During sentence processing, words are continuously recognized
and integrated with the existing syntactic and semantic
representation of a sentence. This integration is often supposed to
be a rather 'passive' match of the lexical content of the incoming
word with the representation that has been built so far. However,
in some cases people are quite good at actively predicting the next
word of a given sentence, at least in off-line tasks. The question
is to what extent do readers use this predictive ability during
on-line sentence processing. To investigate this issue we conducted
an ERP-experiment, using sentences in which the syntactic
structure, together with the content of the preceding words, leads
the reader to expect a specific lexical item, such as 'gebakken'
(baked) in 1a (the sentences are in Dutch; the literal English
translation is given in parentheses).
1a. Het bruine brood werd door de bakkers GEBAKKEN.
1b. Het bruine brood werd door de bakkers BEDREIGD.

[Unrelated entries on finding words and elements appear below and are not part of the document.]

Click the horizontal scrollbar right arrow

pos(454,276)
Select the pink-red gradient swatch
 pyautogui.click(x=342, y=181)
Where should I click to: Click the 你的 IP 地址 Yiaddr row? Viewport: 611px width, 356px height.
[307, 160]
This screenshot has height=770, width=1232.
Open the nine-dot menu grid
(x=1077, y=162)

(lit: The brown bread was by the bakers BAKED / THREATENED.)
In 1b, this expectation is violated by the occurrence of
'bedreigd' (threatened), which makes the sentence implausible, and
will presumably lead to difficulty in semantic integration. This
difficulty will most likely lead to a N400-effect. However, the
word 'bedreigd' not only violates a lexical prediction, it is also
semantically unrelated to the words that make up the rest of the
sentence. Passive, bottom-up integration would thus also predict a
N400- effect. Therefore, we included two types of implausible
sentences where the final words are either related or unrelated,
but in which the syntactic structure does not support any
expectation for a specific lexical item, as in 2a and 2b.

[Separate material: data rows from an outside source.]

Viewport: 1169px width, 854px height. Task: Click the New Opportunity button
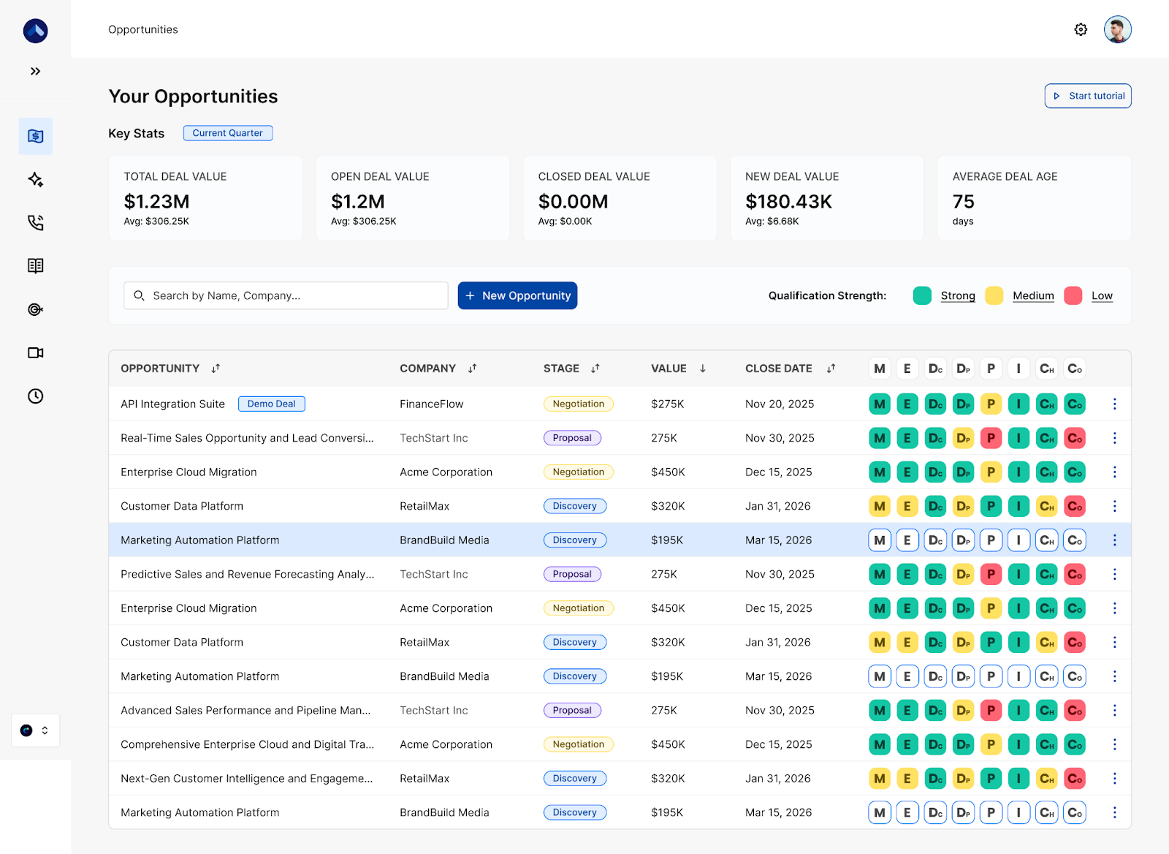click(517, 295)
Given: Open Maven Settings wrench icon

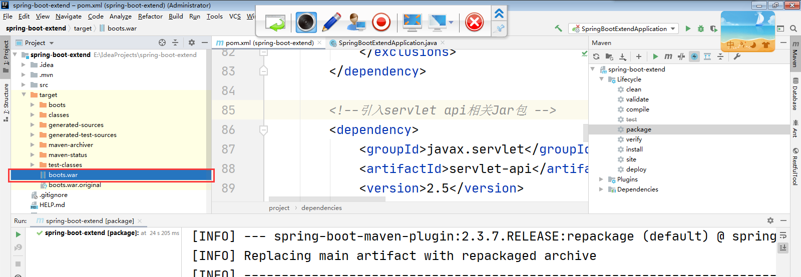Looking at the screenshot, I should (737, 57).
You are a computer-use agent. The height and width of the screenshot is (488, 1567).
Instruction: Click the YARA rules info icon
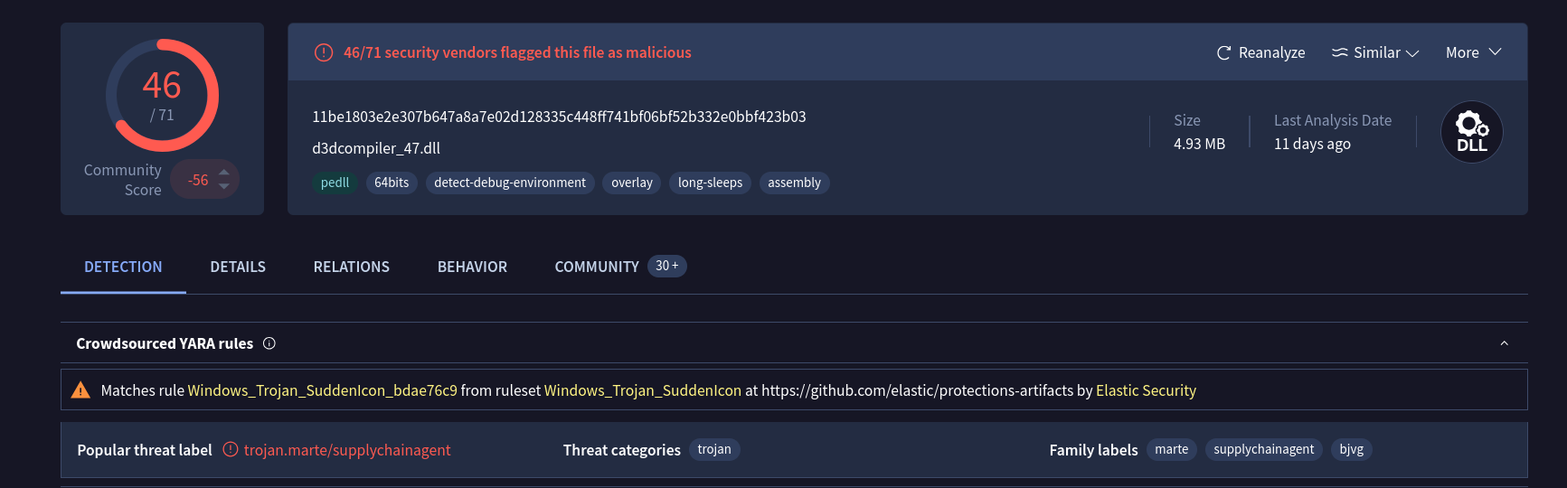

2a. Het bruine brood heeft de bakkers GEBAKKEN.
2b. Het bruine brood heeft de bakkers BEDREIGD.
(lit: The brown bread has the bakers BAKED / THREATENED.)
We found a significant interaction between lexical prediction
(prediction vs. no prediction) and semantic relatedness (related
vs. unrelated) on the amplitude of the N400 elicited by the final
words. The N400-effect (relative to condition 1a) was smallest for
sentences such as 2a, where the implausible word is semantically
related but where there is no specific lexical prediction, and
largest for sentences as 1b, which end with an unrelated word which
does violate a specific prediction. The N400-effect for sentences
with an unrelated word and no specific prediction (2b) was exactly
in between. This suggests that syntactic structure and lexical
content together create specific predictions of a lexical item;
processing a word that does not fit this prediction then Becomes
Unexpectedly, we also found an interaction of lexical prediction
and semantic relatedness on a P600-like effect which was present in
all implausible sentences, relative to plausible ones such as 1a.

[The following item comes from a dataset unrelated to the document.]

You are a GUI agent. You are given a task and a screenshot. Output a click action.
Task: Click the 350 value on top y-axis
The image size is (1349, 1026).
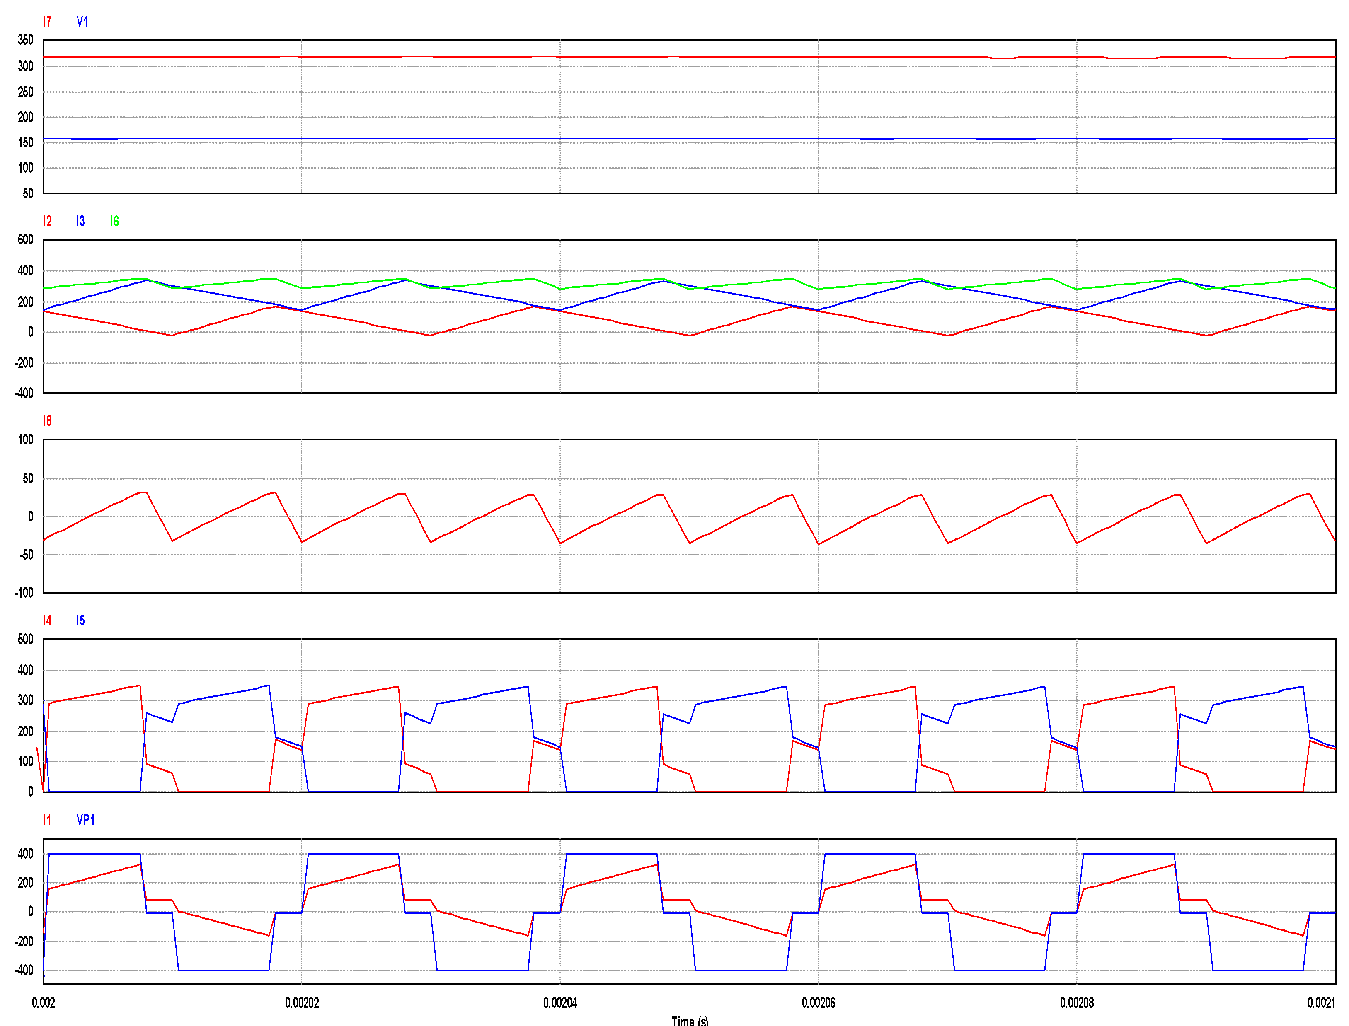pyautogui.click(x=26, y=40)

The effect was largest for implausible sentences containing a
semantically related word (1a), which presumably indicates that the
largest effort to reanalyze an implausible sentence is made when
the incorrect word bears a semantic relation to the other words in
the sentence. This is compatible with the view that the P600
reflects a (syntactic) reanalysis process which can be initiated by
either semantic or syntactic violations.